For more information on the Common Vulnerability Scoring System and to
obtain your specific environmental score please visit:
http://nvd.nist.gov/cvss.cfm?calculator&adv&version=2

*Description:*

DNS systems use negative caching to improve DNS response time. This
will keep a DNS resolver from repeatedly looking up domains that do
not exist. Any NXDOMAIN or NODATA/NOERROR response will be put into
the negative cache.

The authority data will be cached along with the negative cache
information. These authoritative ?Start of Authority? (SOA) and
NSEC/NSEC3 records prove the nonexistence of the requested name/type.
In DNSSEC, all of these records are signed; this adds one additional
RRSIG record, per DNSSEC key, for each record returned in the
authority section of the response.

In this vulnerability, very large RRSIG RRsets included in a negative
cache can trigger an assertion failure that will crash named (BIND 9
DNS) due to an off-by-one error in a buffer size check.
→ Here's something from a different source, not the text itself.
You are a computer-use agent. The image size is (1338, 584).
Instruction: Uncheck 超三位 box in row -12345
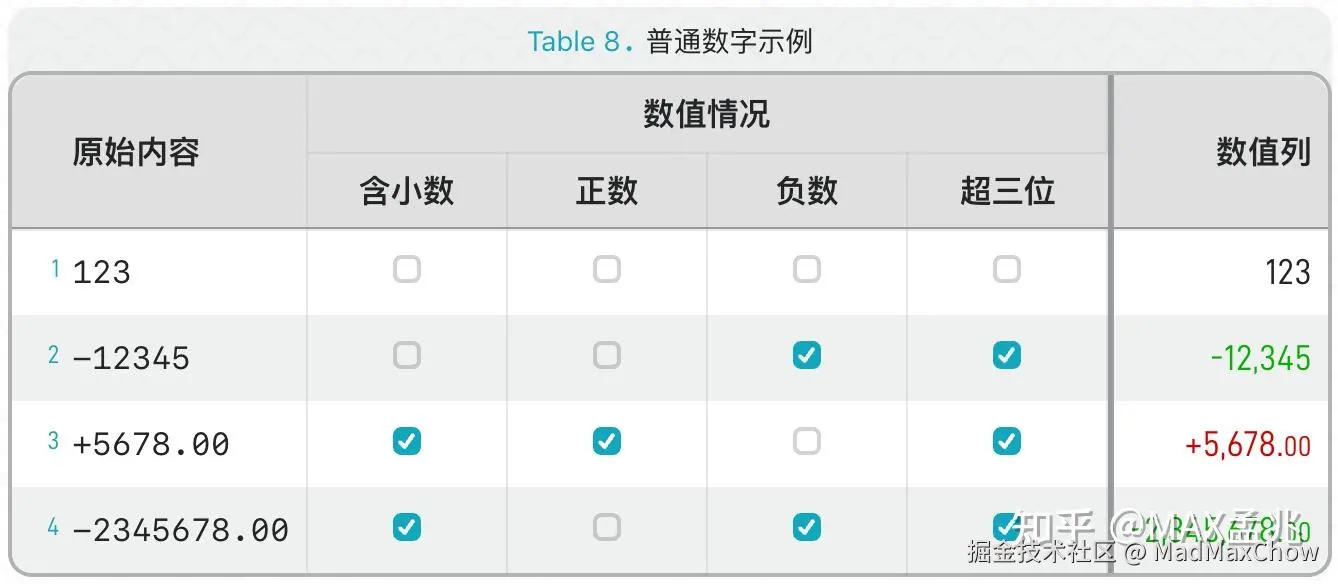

The nature of this vulnerability would allow remote exploit. An
attacker can set up an DNSSEC signed authoritative DNS server with a
large RRSIG RRsets to act as the trigger. The attacker would then find
ways to query an organization?s caching resolvers, using the negative
caches and the ?trigger? the vulnerability. The attacker would require
access to an organization?s caching resolvers. Access to the resolvers
can be direct (open resolvers), through malware (using a BOTNET to
query negative caches), or through driving DNS resolution (a SPAM run
that has a domain in the E-mail that will cause the client to do look
up a negative cache).

*Workarounds:* Restricting access to the DNS caching resolver
infrastructure will provide partial mitigation. Active exploitation
can be accomplished through malware or SPAM/Malvertizing actions that
will force authorized clients to look up domains that would trigger
this vulnerability.

*Solution:*

Upgrade to: 9.4-ESV-R4-P1, 9.6-ESV-R4-P1, 9.7.3-P1 or 9.8.0-P2
ftp://ftp.isc.org/isc/bind9/9.8.0-P2
ftp://ftp.isc.org/isc/bind9/9.7.3-P1
ftp://ftp.isc.org/isc/bind9/9.6-ESV-R4-P1
BIND 9.4 is less vulnerable than other versions, and a patched version
will be available on May 27th at ftp://ftp.isc.org/isc/bind9/9.4-ESV-R4-P1

*Exploit Status:* High. This issue has caused un-intentional outages.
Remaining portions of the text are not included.